Microsoft 社のセキュリティチェックリストに従う。

詳細なチェックリストに加え、Microsoft 社は TechNet Web サイト上で、IIS 用のベースラインセキュリティチェックリストを提供しています。インストール後、IIS セキュリティ問題に関して最新の情報を維持する場合は、チェックリストの推奨事項（Microsoft Security Notification Service への加入など）の多くが必須です。

Exchange の保護

Cisco Unity サーバに Exchange をインストールしたり、Cisco Unity サーバが Exchange サーバオフボックスを指し示すように設定することができます。 Exchange を使用するための要件の詳細については、http://www.cisco.com/univercd/cc/td/doc/product/voice/c_unity/sysreq/40_sysrq.htm に掲載されている『Cisco Unity システム要件およびサポートされるハードウェアとソフトウェア』を参照してください。 Cisco Unity サーバ上に Exchange をインストールしていない場合、既存の Exchange サーバを保護するために、Microsoft 社が提供している推奨事項を使用してください。あるいは、ご使用の Exchange のバージョンに適用可能な、次のセキュリティガイドラインを参照してください。

Exchange 5.5 の設定

Exchange 5.5 が Cisco Unity サーバにインストールされている場合、または Cisco Unity が Exchange 5.5 サーバに接続されている場合には、LDAP ポート番号を 389（デフォルト値）以外に変更します。または、LDAP ポート番号を、使用頻度が低いポートに（2,000 番台以降のポートなど）割り当てます。 Cisco Unity の設定のほとんどの場合には、Exchange Administrator のサーバコンテナにある [プロトコル] セクションにアクセスすることで、LDAP ポート設定を変更できます。ただし Cisco Unity をユニファイドメッセージングシステムとしてインストールした場合、サイト構成コンテナ内の設定の変更が必要な場合があります。登録されているポートの詳細については、Internet Engineering Task Force（IETF）Web サイト、または Microsoft TechNet Web サイトを検索してください。

Exchange 2000 の設定

Exchange 2000 が Cisco Unity サーバにインストールされている場合、あるいは Cisco Unity が Exchange 2000 サーバに接続されている場合には、Exchange 2000 サーバの強化に関する推奨事項については、Microsoft 社の Web サイトを参照してください。

Cisco Unity アプリケーションの保護

不正侵入やウィルス感染のリスクを最小限に抑えるために、Cisco Unity サーバを強化するには複数の方法があります。詳細は、以下のセクションを参照してください。
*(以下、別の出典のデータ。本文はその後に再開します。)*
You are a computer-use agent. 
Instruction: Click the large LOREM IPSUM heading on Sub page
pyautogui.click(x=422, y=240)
Cisco Unity アカウントのベストプラクティス
サービスクラス制限のベストプラクティス
音声メッセージングユーザアカウント作成のベストプラクティス
ユーザの電話アクセスのベストプラクティス
ユーザの Web アクセスのベストプラクティス
Text To Speech の使用のベストプラクティス

Cisco Unity アカウントのベストプラクティス

Cisco Unity サービスアカウントとアクセス権の最新の要件については、http://www.cisco.com/univercd/cc/td/doc/product/voice/c_unity/unity40/inst/inst403/ex/index.htm に掲載されている、『Cisco Unity インストレーションガイド、リリース 4.0(3)』を参照してください。

ベストプラクティスとして、Cisco Unity アカウントを保護するために、次のガイドラインを使用します。
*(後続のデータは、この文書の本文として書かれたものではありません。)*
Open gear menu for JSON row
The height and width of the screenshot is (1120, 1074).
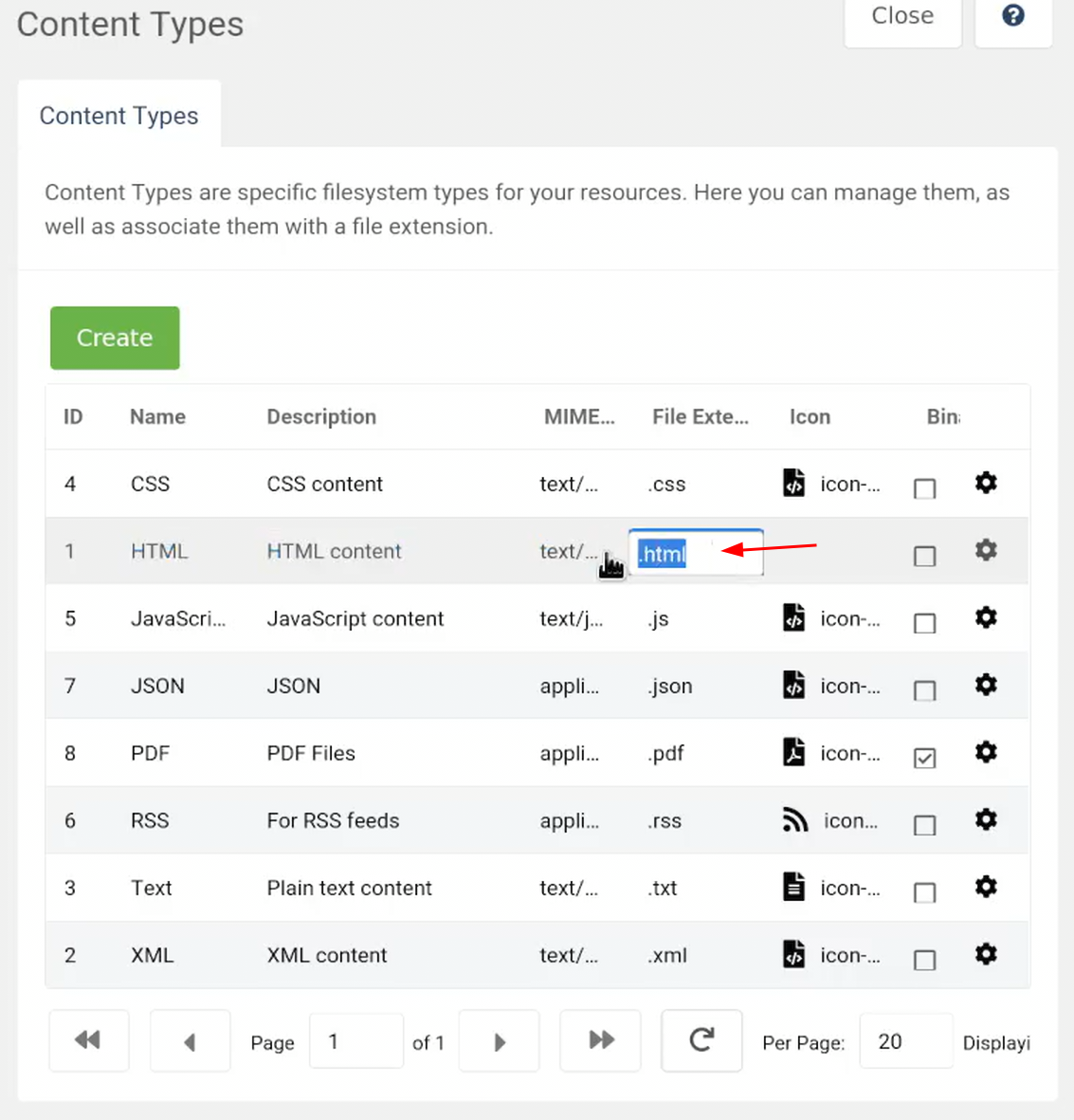point(986,685)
Cisco Unity へのアカウントアクセスの制限

Cisco Unity サーバへのアクセスは、Cisco Unity サービスアカウントおよび、システム管理者による使用を想定したその他の高位の権限アカウントのみに制限する必要があります。このようなアカウントは、ドメインレベルの管理機能、Cisco Unity のユーティリティ、ディレクトリ、ファイル、およびデータへのアクセス権を持つことが可能で、Cisco Unity 管理者を使用して Cisco Unity を管理できる必要があります。
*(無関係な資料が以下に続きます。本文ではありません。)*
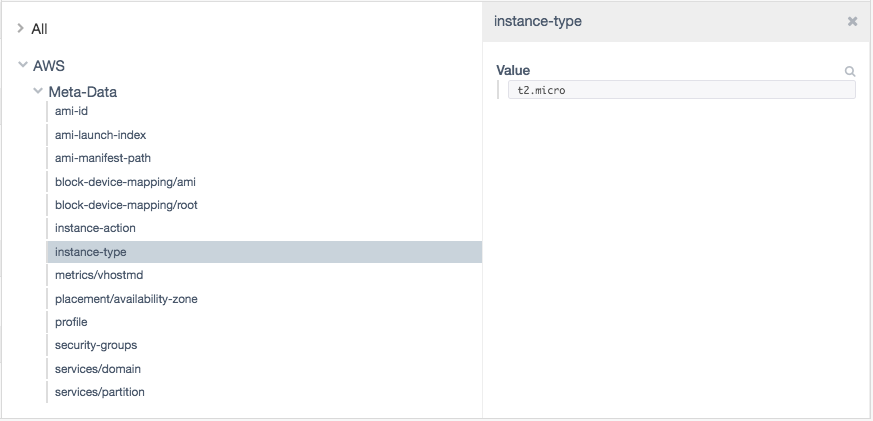Open placement/availability-zone item

coord(264,299)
Cisco Unity のディレクトリ、ファイル、およびデータへのアカウントアクセスの制限

Cisco Unity アプリケーションはデフォルトで、CommServer ディレクトリにインストールされます。このディレクトリは、インストール中に選択された任意のローカルドライブに作成できます。

デフォルトでは、Cisco Unity サービスアカウントには、ローカルサーバ管理者グループ内でのメンバーシップにより、このディレクトリへのフルコントロールアクセスが割り当てられています。また、システム管理者による使用を想定した高位の権限アカウントに対しても、Cisco Unity のディレクトリ、フォルダ、ファイル、およびデータへのフルコントロール権限を与える必要があります。このようにして、管理またはトラブルシューティング関連の高度なタスクを実行するために、このアカウントを使用できます。

ベストプラクティスとして、Cisco Unity のシステム管理者が使用するその他のドメインアカウントは読み取り専用に制限し、Cisco Unity ユーザ、および他のすべてのドメインアカウントとグループには、Cisco Unity サーバのディレクトリ、フォルダ、またはファイルへのアクセス権限を与えないようにする必要があります。アクセスを制限するには、Cisco Unity サーバの C:\ や他のすべてのドライブのルートに対するデフォルトのユーザ権限から System Group Everyone を除外します。その代わり、認証されたユーザを割り当てます。また、個々のグループまたはアカウントに対して、明示的な権限が割り当てられていないことを確認します。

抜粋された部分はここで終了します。